Com os ativos à venda, a companhia tenta se concentrar na busca de novos serviços. No ano passado, a empresa mineira, criada em 1948, conquistou dois novos contratos: de R$ 2 bilhões, para construir linhas de transmissão, e de R$ 100 milhões, para duplicar uma estrada no interior de São Paulo. Neste ano, conseguiu dois contratos de US$ 300 milhões para construir duas plantas industriais na Argentina.
A empresa, multada em R$ 1 bilhão pelo esquema de corrupção, também disputa alguns contratos importantes, como uma duplicação de rodovia no Paraná, da CCR - empresa da qual é sócia com a Camargo - e de uma barragem de rejeitos. "Ainda é muito pouco para uma construtora do tamanho da Andrade, mas é uma notícia boa no meio de tantas ruins", afirmou uma fonte do setor.
Empreiteiras traçam futuros distintos
Duas das mais tradicionais empresas de construção do Brasil, Andrade Gutierrez e Camargo Corrêa, colocaram à venda quase tudo que podem para se manterem de pé. A lista de empreendimentos vai de hidrelétricas a estaleiros e de estádios a cimenteiras, num movimento que começou depois da Operação Lava Jato, que escancarou esquemas de corrupção envolvendo empreiteiras, estatais e políticos.

* [DADOS FORNECIDOS]:
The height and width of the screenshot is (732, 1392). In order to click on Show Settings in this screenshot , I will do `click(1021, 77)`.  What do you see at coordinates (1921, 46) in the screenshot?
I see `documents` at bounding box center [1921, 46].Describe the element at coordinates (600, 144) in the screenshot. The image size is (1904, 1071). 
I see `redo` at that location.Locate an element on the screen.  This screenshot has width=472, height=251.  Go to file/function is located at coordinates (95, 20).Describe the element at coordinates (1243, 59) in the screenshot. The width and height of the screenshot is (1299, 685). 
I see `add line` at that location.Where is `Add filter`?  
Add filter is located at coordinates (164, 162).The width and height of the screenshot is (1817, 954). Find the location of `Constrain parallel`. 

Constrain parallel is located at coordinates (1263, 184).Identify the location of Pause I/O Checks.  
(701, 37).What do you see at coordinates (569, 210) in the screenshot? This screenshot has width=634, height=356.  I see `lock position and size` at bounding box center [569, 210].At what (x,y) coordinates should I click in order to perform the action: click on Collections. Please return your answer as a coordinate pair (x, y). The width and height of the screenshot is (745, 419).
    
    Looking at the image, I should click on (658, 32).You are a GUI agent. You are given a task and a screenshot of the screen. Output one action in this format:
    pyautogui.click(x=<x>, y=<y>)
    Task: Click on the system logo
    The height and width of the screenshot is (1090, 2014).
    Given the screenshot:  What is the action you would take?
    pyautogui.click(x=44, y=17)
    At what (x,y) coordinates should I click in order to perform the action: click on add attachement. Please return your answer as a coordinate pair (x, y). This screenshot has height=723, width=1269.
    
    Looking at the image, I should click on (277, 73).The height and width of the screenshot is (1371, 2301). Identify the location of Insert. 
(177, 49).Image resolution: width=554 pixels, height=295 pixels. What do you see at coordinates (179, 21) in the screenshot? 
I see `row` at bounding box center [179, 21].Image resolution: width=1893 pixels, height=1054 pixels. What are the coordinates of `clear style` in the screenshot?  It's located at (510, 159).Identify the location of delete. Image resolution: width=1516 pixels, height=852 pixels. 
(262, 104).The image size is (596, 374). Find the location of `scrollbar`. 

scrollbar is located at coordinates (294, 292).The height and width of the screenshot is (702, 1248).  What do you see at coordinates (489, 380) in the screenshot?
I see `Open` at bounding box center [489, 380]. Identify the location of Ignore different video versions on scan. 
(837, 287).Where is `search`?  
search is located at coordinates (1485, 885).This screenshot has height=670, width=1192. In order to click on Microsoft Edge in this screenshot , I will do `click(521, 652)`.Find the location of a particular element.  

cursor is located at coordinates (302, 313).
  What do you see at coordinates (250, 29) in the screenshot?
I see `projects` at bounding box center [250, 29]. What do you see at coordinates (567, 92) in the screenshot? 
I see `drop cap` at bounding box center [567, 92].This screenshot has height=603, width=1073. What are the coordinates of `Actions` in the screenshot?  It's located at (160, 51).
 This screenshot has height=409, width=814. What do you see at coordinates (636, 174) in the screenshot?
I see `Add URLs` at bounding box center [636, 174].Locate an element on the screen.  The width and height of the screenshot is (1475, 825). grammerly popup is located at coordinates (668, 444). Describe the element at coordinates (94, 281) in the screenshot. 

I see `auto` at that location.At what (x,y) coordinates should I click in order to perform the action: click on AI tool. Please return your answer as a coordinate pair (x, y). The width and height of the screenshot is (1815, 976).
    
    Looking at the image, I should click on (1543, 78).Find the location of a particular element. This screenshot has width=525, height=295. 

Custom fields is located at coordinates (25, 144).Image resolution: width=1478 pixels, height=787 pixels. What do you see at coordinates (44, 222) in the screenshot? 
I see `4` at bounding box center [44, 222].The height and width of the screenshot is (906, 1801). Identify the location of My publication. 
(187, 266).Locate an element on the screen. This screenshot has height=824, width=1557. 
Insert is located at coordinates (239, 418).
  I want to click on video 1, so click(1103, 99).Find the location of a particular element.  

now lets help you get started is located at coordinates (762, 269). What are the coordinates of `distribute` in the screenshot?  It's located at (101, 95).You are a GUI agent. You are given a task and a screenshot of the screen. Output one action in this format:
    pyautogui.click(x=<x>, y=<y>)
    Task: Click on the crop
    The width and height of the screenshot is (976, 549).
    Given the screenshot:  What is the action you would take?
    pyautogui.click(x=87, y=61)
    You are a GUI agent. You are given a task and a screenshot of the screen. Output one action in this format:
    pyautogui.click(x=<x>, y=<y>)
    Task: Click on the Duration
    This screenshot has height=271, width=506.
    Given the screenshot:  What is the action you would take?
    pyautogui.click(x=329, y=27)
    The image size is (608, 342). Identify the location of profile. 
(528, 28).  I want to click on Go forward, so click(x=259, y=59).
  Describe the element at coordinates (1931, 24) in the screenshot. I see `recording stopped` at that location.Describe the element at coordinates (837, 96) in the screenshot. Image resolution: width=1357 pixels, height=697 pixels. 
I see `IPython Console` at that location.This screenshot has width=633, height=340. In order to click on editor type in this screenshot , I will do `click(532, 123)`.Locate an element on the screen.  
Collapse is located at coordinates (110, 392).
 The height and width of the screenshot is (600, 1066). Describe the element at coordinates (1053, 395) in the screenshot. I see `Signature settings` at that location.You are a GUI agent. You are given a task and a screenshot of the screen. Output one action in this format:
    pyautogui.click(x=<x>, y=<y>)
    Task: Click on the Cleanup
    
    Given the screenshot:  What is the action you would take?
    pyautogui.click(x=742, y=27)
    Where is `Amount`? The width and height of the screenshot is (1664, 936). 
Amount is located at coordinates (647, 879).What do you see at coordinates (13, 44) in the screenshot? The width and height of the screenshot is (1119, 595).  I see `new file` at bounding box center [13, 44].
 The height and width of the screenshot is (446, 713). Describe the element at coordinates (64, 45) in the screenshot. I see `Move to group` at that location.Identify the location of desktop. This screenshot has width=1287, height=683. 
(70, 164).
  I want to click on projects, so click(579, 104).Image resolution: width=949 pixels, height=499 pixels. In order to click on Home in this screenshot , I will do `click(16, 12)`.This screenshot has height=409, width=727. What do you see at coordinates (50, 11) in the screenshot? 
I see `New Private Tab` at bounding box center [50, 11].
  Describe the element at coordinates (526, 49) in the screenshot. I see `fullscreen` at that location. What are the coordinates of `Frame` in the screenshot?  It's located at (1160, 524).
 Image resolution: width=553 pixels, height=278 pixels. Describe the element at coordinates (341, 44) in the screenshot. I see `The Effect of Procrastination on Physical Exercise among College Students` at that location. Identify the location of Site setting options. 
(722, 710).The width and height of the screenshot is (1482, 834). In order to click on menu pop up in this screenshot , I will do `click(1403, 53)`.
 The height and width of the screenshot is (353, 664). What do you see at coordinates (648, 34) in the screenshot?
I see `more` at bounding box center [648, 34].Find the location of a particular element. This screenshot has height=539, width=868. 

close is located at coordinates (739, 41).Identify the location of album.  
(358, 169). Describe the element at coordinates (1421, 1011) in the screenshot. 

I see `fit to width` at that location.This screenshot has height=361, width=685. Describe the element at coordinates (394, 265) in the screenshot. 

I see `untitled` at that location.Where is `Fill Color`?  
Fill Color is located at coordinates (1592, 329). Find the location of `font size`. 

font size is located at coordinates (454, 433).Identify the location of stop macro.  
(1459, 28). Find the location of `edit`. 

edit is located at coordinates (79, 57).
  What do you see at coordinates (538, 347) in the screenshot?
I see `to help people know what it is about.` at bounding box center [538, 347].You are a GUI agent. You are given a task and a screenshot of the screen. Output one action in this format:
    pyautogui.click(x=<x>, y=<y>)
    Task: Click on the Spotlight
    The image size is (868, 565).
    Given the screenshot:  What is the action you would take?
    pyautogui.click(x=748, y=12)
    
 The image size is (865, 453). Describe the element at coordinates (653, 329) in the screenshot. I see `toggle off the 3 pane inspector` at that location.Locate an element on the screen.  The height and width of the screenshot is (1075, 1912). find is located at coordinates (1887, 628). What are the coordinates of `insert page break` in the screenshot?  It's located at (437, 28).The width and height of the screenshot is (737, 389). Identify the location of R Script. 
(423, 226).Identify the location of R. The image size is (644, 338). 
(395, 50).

* [INSTRUÇÕES A SEGUIR]: Copie fielmente o trecho do texto sobre as empreiteiras que começa com as palavras "A empresa, multada" e termina com "fonte do setor.".

* [RESULTADO]:
A empresa, multada em R$ 1 bilhão pelo esquema de corrupção, também disputa alguns contratos importantes, como uma duplicação de rodovia no Paraná, da CCR - empresa da qual é sócia com a Camargo - e de uma barragem de rejeitos. "Ainda é muito pouco para uma construtora do tamanho da Andrade, mas é uma notícia boa no meio de tantas ruins", afirmou uma fonte do setor.